Dans la majeure partie des baux commerciaux, il est stipulé que le locataire devra s’acquitter de ses loyers trimestriellement et d’avance, impliquant alors de sa part une importante sortie en trésorerie.

En outre, à la prise de possession de son commerce, on lui demande généralement, entre autres garanties locatives, le versement d’un dépôt de garantie, correspondant à plusieurs mois de loyers en principal, ce qui constitue alors une forte immobilisation finanicière avant même le démarrage de son activité.

C’est ainsi que, sous l’impulsion du combat mené depuis plusieurs années par diverses fédérations de commerçants dans le cadre des débats qui se sont déroulés au Conseil National du Commerce, selon un communiqué en date du 4 avril 2024, Madame Olivia Grégoire, ministre déléguée en charge des Entreprises, du Tourisme et de la Consommation, a annoncé l’inscription, dans le projet de loi dite de « simplification de l’économie » porté par Bruno Le Maire, ministre de l’Economie, de deux mesures importantes impactant les baux commerciaux, à savoir :

  • d’une part, la mensualisation des loyers ;
  • et d’autre part, le plafonnement des dépôts de garantie à trois mois de loyer.

D’après le communiqué de Madame la Minsitre, la disposition inscrite dans le projet de loi permettra à chaque commerçant qui en fait la demande, y compris sur les baux en cours, d’obtenir cette mensualisation et le plafonnement des dépôts de garantie, avec la restitution de trésorerie correspondante. Cette restitution représenterait ainsi un mouvement de trésorerie de près de deux milliards d’euros. Toujours selon ce communiqué, il est précisé néanmoins qu’afin de ne pas impacter la gestion administrative des baux par les bailleurs et les commerçants, la facturation pourra demeurer trimestrielle.
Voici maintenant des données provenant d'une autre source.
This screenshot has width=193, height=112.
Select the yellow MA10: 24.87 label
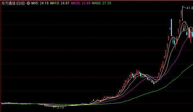tap(60, 3)
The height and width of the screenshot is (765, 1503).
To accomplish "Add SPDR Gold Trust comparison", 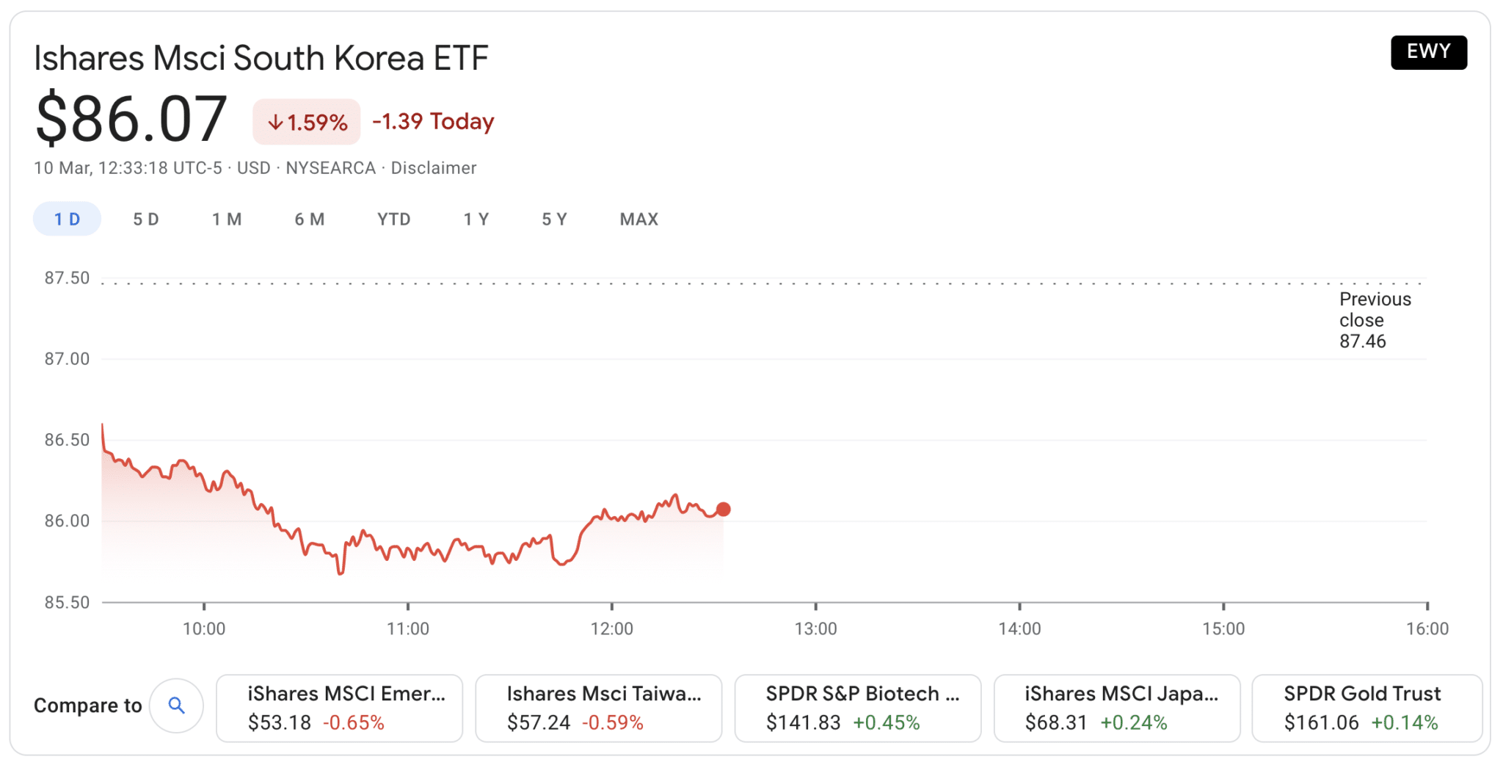I will click(1366, 708).
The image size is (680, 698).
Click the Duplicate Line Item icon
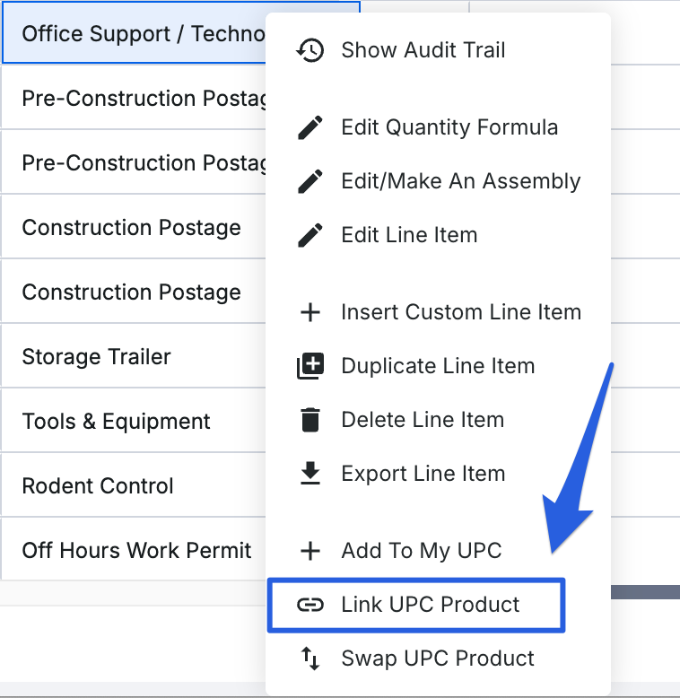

Ce projet de réfome est encore à l’étude et fera l’objet de nombreux débats parlementaires et amendements avant de voir le jour, certainement avant la fin de l’année 2024.

Sur la « mensualisation » des loyers :

Au préalable, il apparaît que le terme de « mensualisation » employé par le communiqué précité est inapproprié au regard des informations contenues dans ce même communiqué.

En effet, ce mot pourrait laisser penser que le terme contractuel d’exigibilité du loyer du bail commercial deviendrait automatiquement et de plein droit un terme mensuel.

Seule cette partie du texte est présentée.